Timon Gehr timon.gehr at gmx.ch
Sat Feb 11 12:16:29 PST 2012


On 02/11/2012 07:42 PM, H. S. Teoh wrote:
> According to the online specs, the lexer tries to tokenize by maximal
> matching (except for one exception in the case of ranges like "1..2").
> The fact that this exception is stated seems to indicate that it's
> permitted to have two literals side-by-side without an intervening
> space.
>
> So does that mean "1e2" should be tokenized as (float lit: 1e2) and

Yes.

> "1f2" should be tokenized as (int lit: 1)(identifier: f2)?
>

No. maximal munch:

(float lit: 1f)(int lit 2)


> Or, for that matter, "123abcdefg" should be tokenized as (int lit:
> 123)(identifier: abcdefg)

Yes.

> whereas "0x123abcdefg" should be tokenized as
> (int lit: 0x123abcdef)(identifier: g)?
>
> Or worse, if we still allow octals, "0129" should be tokenized as (octal
> lit: 012)(int lit: 9)?
>

DMD views 0129 as an error. Therefore, the best way to handle integer 
literals with initial 0 is to just parse them as decimal and to reject 
them if they exceed 7.

> Or do we expect that any integer/float literal will always span the
> longest string that has characters permitted in any numerical literal,
> and then after the fact the lexer will give an error if the string
> cannot be interpreted as a legal literal? IOW, "0129" will first be
> scanned in its entirety as a numerical literal, then afterwards the
> lexer decides that '9' doesn't belong in an octal so it throws an error
> (as opposed to maximally matching "012" as an octal literal followed by
> a decimal literal "9").  Or, for that matter, "0123xel.u123" will be


(int lit: 0123)(identifier: xel)(token: '.')(identifier: u123)
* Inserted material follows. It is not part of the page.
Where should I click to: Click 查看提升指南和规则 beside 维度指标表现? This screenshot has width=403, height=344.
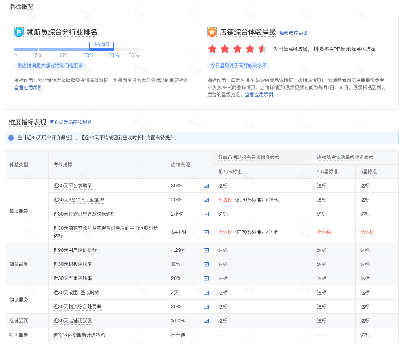[70, 122]
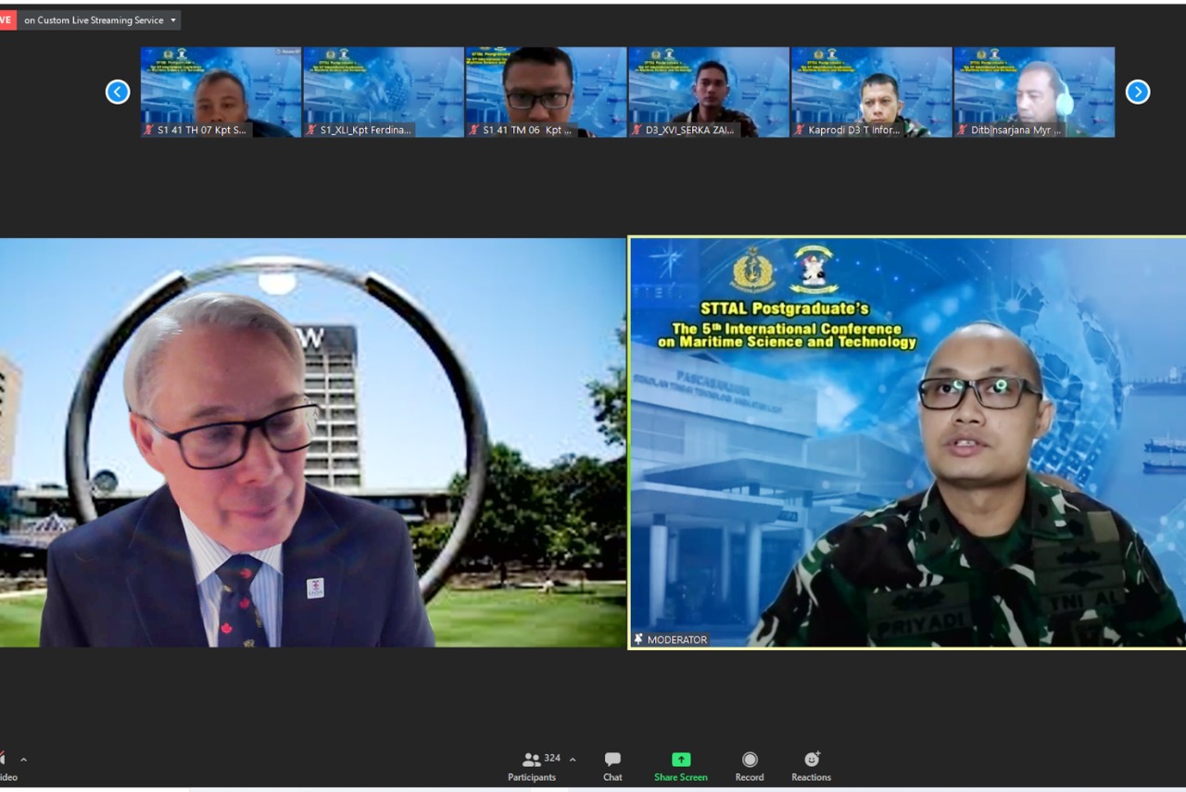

> scanned as a numerical literal (since all the characters in it occur in
> some kind of numerical literal), and then an error generated after the
> fact when the lexer realizes that this string isn't a legal numerical
> literal?
>
>
> T
>

No. As an example, that kind of processing the code would reject the 
valid token q{0123xel.u123}.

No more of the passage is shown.